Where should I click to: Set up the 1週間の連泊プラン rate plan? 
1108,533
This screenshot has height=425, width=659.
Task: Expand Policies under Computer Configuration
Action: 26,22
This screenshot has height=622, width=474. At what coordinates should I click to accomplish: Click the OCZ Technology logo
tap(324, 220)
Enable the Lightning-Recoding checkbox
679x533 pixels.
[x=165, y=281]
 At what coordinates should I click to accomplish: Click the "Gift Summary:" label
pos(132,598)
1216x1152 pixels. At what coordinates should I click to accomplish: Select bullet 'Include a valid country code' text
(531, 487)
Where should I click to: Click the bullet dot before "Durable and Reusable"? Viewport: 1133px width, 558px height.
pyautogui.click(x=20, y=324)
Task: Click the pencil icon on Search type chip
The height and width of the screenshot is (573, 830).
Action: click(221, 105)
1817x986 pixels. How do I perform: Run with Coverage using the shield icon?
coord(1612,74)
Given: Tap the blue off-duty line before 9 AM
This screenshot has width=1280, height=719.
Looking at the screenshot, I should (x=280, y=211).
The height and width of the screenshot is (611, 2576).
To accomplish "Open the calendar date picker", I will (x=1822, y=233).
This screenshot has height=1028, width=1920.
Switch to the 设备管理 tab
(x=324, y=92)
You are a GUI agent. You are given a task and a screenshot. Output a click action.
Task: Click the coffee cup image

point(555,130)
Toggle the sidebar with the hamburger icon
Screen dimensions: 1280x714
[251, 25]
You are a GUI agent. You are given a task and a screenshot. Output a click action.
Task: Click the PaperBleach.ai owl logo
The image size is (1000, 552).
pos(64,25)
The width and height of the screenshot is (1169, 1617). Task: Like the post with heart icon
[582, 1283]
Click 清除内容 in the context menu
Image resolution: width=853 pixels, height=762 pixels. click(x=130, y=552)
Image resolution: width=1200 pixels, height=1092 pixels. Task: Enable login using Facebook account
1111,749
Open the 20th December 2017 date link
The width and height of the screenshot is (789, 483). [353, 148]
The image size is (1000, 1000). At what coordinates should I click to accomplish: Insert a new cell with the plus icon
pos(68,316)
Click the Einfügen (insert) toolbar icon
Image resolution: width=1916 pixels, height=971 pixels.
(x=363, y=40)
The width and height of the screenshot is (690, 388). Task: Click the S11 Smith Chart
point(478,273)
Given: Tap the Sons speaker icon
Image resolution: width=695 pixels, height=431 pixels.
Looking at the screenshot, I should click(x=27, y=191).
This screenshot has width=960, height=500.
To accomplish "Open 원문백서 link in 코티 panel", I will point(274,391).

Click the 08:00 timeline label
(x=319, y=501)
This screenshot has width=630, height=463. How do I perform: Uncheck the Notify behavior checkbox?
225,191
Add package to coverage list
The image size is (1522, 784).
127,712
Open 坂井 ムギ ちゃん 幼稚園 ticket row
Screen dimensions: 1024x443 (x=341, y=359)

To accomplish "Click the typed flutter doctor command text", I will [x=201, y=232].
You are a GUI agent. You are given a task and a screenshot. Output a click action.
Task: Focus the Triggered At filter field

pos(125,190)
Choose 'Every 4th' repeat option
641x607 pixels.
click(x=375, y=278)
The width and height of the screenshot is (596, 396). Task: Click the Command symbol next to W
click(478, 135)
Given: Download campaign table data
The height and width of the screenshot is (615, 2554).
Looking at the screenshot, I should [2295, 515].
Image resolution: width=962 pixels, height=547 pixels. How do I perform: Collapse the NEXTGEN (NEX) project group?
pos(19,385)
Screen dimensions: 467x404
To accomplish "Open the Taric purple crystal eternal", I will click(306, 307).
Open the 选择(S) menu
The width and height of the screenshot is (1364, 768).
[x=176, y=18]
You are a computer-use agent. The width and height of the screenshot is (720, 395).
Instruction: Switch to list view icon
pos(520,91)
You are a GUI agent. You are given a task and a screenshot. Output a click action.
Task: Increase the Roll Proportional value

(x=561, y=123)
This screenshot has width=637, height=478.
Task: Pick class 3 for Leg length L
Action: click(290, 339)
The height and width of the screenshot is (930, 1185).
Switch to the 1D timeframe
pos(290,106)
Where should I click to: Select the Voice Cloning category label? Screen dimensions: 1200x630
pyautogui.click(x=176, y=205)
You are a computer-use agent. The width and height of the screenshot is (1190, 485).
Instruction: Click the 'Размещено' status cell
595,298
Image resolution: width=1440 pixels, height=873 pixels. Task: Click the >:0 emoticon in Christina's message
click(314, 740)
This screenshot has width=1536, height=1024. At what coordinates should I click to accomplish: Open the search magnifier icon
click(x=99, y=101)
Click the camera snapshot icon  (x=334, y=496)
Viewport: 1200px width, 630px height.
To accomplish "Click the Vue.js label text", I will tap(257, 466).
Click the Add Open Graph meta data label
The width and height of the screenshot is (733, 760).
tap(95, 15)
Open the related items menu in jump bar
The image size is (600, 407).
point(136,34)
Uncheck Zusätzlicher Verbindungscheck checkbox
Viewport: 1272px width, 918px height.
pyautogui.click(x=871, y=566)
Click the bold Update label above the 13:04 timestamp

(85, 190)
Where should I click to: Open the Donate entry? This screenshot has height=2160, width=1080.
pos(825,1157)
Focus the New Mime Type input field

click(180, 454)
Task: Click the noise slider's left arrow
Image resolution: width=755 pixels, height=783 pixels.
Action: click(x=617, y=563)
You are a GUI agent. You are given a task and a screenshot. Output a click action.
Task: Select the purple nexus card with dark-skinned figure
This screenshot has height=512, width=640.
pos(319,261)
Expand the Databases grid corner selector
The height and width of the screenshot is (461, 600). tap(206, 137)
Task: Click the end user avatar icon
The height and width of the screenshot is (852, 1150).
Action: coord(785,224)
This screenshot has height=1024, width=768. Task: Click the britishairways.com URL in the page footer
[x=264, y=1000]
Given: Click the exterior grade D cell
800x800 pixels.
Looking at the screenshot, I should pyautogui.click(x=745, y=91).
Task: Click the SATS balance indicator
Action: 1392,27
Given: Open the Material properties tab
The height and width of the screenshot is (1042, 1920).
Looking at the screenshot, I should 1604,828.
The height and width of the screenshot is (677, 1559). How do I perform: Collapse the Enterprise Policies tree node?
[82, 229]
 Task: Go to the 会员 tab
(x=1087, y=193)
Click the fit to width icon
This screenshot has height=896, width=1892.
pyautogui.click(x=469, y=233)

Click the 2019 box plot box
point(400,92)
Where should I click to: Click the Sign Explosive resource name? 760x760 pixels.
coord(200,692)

> _WHAT YOU SHOULD DO_:
The required output is the lines from the one holding "This screenshot has height=1024, width=768." through the last line of the entries above, copied exactly.

> _RESULT OF THE EXERCISE_:
This screenshot has height=1024, width=768. Task: Click the britishairways.com URL in the page footer
[x=264, y=1000]
Given: Click the exterior grade D cell
800x800 pixels.
Looking at the screenshot, I should pyautogui.click(x=745, y=91).
Task: Click the SATS balance indicator
Action: 1392,27
Given: Open the Material properties tab
The height and width of the screenshot is (1042, 1920).
Looking at the screenshot, I should 1604,828.
The height and width of the screenshot is (677, 1559). How do I perform: Collapse the Enterprise Policies tree node?
[82, 229]
 Task: Go to the 会员 tab
(x=1087, y=193)
Click the fit to width icon
This screenshot has height=896, width=1892.
pyautogui.click(x=469, y=233)

Click the 2019 box plot box
point(400,92)
Where should I click to: Click the Sign Explosive resource name? 760x760 pixels.
coord(200,692)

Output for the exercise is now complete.